The problem =>
Copy the records below word for word, keeping every line as it stands.

Records for the task =>
..........
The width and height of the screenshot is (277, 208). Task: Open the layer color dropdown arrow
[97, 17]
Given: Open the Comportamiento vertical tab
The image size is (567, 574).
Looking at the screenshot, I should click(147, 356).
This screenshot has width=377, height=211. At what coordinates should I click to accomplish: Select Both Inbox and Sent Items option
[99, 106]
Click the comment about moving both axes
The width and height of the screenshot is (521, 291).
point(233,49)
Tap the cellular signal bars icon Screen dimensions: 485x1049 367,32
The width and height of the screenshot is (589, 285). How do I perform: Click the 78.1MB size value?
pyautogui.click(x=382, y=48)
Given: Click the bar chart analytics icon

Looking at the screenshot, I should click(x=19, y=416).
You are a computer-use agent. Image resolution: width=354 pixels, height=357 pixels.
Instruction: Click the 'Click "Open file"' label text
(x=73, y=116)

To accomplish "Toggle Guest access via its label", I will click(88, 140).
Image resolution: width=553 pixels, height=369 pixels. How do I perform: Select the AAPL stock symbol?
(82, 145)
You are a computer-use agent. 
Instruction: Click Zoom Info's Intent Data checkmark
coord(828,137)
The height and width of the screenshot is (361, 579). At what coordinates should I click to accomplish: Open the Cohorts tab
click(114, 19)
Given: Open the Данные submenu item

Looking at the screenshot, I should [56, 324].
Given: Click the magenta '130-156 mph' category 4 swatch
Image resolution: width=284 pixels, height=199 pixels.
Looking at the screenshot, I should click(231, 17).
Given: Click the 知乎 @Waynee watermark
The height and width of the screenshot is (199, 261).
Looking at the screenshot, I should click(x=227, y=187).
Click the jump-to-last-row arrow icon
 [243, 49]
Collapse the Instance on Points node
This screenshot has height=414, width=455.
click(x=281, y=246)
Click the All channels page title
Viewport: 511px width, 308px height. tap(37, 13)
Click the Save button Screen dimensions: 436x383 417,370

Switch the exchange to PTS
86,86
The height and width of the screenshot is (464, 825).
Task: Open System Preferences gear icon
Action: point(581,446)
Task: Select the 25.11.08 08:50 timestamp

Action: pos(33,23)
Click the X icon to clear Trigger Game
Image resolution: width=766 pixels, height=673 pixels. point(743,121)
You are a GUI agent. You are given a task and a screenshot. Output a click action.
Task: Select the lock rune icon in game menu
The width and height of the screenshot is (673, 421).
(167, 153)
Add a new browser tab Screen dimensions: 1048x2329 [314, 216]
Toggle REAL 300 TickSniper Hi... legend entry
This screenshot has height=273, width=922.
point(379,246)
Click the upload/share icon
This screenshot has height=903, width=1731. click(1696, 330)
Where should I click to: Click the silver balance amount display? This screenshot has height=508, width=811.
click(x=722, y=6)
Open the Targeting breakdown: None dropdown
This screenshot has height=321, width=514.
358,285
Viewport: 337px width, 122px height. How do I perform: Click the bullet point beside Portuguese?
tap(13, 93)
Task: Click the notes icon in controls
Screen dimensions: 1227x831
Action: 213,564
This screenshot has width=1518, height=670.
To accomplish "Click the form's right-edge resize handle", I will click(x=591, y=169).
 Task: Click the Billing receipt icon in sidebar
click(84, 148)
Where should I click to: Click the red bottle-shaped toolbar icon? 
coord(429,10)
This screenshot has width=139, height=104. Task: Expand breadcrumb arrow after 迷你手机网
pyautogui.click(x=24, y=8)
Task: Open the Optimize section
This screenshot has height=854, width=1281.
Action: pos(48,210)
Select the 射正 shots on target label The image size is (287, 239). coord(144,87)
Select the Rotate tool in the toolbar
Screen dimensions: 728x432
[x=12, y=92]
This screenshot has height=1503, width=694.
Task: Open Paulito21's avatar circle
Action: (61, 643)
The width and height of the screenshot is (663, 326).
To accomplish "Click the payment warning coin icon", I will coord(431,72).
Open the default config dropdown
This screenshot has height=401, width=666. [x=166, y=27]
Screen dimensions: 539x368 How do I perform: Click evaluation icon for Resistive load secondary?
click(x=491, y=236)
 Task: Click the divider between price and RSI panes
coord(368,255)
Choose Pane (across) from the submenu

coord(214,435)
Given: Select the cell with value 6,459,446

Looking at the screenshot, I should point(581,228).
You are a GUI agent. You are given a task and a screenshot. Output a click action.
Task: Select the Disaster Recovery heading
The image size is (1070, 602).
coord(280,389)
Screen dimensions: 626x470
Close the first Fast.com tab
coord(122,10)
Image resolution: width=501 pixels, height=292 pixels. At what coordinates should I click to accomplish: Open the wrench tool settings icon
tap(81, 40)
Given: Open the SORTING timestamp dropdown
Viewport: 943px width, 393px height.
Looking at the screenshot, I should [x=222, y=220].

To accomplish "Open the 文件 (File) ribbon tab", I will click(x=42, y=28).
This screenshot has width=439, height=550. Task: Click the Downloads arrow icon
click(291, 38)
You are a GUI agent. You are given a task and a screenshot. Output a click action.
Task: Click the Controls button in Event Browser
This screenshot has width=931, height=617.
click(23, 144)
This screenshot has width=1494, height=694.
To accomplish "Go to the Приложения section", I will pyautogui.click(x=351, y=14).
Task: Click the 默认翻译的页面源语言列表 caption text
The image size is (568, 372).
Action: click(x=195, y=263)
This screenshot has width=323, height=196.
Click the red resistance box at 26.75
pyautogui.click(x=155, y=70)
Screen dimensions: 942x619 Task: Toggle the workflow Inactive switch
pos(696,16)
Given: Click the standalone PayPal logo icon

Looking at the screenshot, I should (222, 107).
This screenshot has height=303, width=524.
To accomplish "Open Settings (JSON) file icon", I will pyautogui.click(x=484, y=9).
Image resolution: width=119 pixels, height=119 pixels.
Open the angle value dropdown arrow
..........
Result below =>
The width and height of the screenshot is (277, 208). Task: Open the layer color dropdown arrow
[97, 17]
Given: Open the Comportamiento vertical tab
The image size is (567, 574).
Looking at the screenshot, I should click(147, 356).
This screenshot has width=377, height=211. At what coordinates should I click to accomplish: Select Both Inbox and Sent Items option
[99, 106]
Click the comment about moving both axes
The width and height of the screenshot is (521, 291).
point(233,49)
Tap the cellular signal bars icon Screen dimensions: 485x1049 367,32
The width and height of the screenshot is (589, 285). How do I perform: Click the 78.1MB size value?
pyautogui.click(x=382, y=48)
Given: Click the bar chart analytics icon

Looking at the screenshot, I should click(x=19, y=416).
You are a computer-use agent. Image resolution: width=354 pixels, height=357 pixels.
Instruction: Click the 'Click "Open file"' label text
(x=73, y=116)

To accomplish "Toggle Guest access via its label", I will click(88, 140).
Image resolution: width=553 pixels, height=369 pixels. How do I perform: Select the AAPL stock symbol?
(82, 145)
You are a computer-use agent. 
Instruction: Click Zoom Info's Intent Data checkmark
coord(828,137)
The height and width of the screenshot is (361, 579). At what coordinates should I click to accomplish: Open the Cohorts tab
click(114, 19)
Given: Open the Данные submenu item

Looking at the screenshot, I should [56, 324].
Given: Click the magenta '130-156 mph' category 4 swatch
Image resolution: width=284 pixels, height=199 pixels.
Looking at the screenshot, I should click(231, 17).
Given: Click the 知乎 @Waynee watermark
The height and width of the screenshot is (199, 261).
Looking at the screenshot, I should click(x=227, y=187).
Click the jump-to-last-row arrow icon
 [243, 49]
Collapse the Instance on Points node
This screenshot has height=414, width=455.
click(x=281, y=246)
Click the All channels page title
Viewport: 511px width, 308px height. tap(37, 13)
Click the Save button Screen dimensions: 436x383 417,370

Switch the exchange to PTS
86,86
The height and width of the screenshot is (464, 825).
Task: Open System Preferences gear icon
Action: point(581,446)
Task: Select the 25.11.08 08:50 timestamp

Action: pos(33,23)
Click the X icon to clear Trigger Game
Image resolution: width=766 pixels, height=673 pixels. point(743,121)
You are a GUI agent. You are given a task and a screenshot. Output a click action.
Task: Select the lock rune icon in game menu
The width and height of the screenshot is (673, 421).
(167, 153)
Add a new browser tab Screen dimensions: 1048x2329 [314, 216]
Toggle REAL 300 TickSniper Hi... legend entry
This screenshot has height=273, width=922.
point(379,246)
Click the upload/share icon
This screenshot has height=903, width=1731. click(1696, 330)
Where should I click to: Click the silver balance amount display? This screenshot has height=508, width=811.
click(x=722, y=6)
Open the Targeting breakdown: None dropdown
This screenshot has height=321, width=514.
358,285
Viewport: 337px width, 122px height. How do I perform: Click the bullet point beside Portuguese?
tap(13, 93)
Task: Click the notes icon in controls
Screen dimensions: 1227x831
Action: 213,564
This screenshot has width=1518, height=670.
To accomplish "Click the form's right-edge resize handle", I will click(x=591, y=169).
 Task: Click the Billing receipt icon in sidebar
click(84, 148)
Where should I click to: Click the red bottle-shaped toolbar icon? 
coord(429,10)
This screenshot has width=139, height=104. Task: Expand breadcrumb arrow after 迷你手机网
pyautogui.click(x=24, y=8)
Task: Open the Optimize section
This screenshot has height=854, width=1281.
Action: pos(48,210)
Select the 射正 shots on target label The image size is (287, 239). coord(144,87)
Select the Rotate tool in the toolbar
Screen dimensions: 728x432
[x=12, y=92]
This screenshot has height=1503, width=694.
Task: Open Paulito21's avatar circle
Action: (61, 643)
The width and height of the screenshot is (663, 326).
To accomplish "Click the payment warning coin icon", I will coord(431,72).
Open the default config dropdown
This screenshot has height=401, width=666. [x=166, y=27]
Screen dimensions: 539x368 How do I perform: Click evaluation icon for Resistive load secondary?
click(x=491, y=236)
 Task: Click the divider between price and RSI panes
coord(368,255)
Choose Pane (across) from the submenu

coord(214,435)
Given: Select the cell with value 6,459,446

Looking at the screenshot, I should point(581,228).
You are a GUI agent. You are given a task and a screenshot. Output a click action.
Task: Select the Disaster Recovery heading
The image size is (1070, 602).
coord(280,389)
Screen dimensions: 626x470
Close the first Fast.com tab
coord(122,10)
Image resolution: width=501 pixels, height=292 pixels. At what coordinates should I click to accomplish: Open the wrench tool settings icon
tap(81, 40)
Given: Open the SORTING timestamp dropdown
Viewport: 943px width, 393px height.
Looking at the screenshot, I should [x=222, y=220].

To accomplish "Open the 文件 (File) ribbon tab", I will click(x=42, y=28).
This screenshot has width=439, height=550. Task: Click the Downloads arrow icon
click(291, 38)
You are a GUI agent. You are given a task and a screenshot. Output a click action.
Task: Click the Controls button in Event Browser
This screenshot has width=931, height=617.
click(23, 144)
This screenshot has width=1494, height=694.
To accomplish "Go to the Приложения section", I will pyautogui.click(x=351, y=14).
Task: Click the 默认翻译的页面源语言列表 caption text
The image size is (568, 372).
Action: click(x=195, y=263)
This screenshot has width=323, height=196.
Click the red resistance box at 26.75
pyautogui.click(x=155, y=70)
Screen dimensions: 942x619 Task: Toggle the workflow Inactive switch
pos(696,16)
Given: Click the standalone PayPal logo icon

Looking at the screenshot, I should (222, 107).
This screenshot has height=303, width=524.
To accomplish "Open Settings (JSON) file icon", I will pyautogui.click(x=484, y=9).
Image resolution: width=119 pixels, height=119 pixels.
Open the angle value dropdown arrow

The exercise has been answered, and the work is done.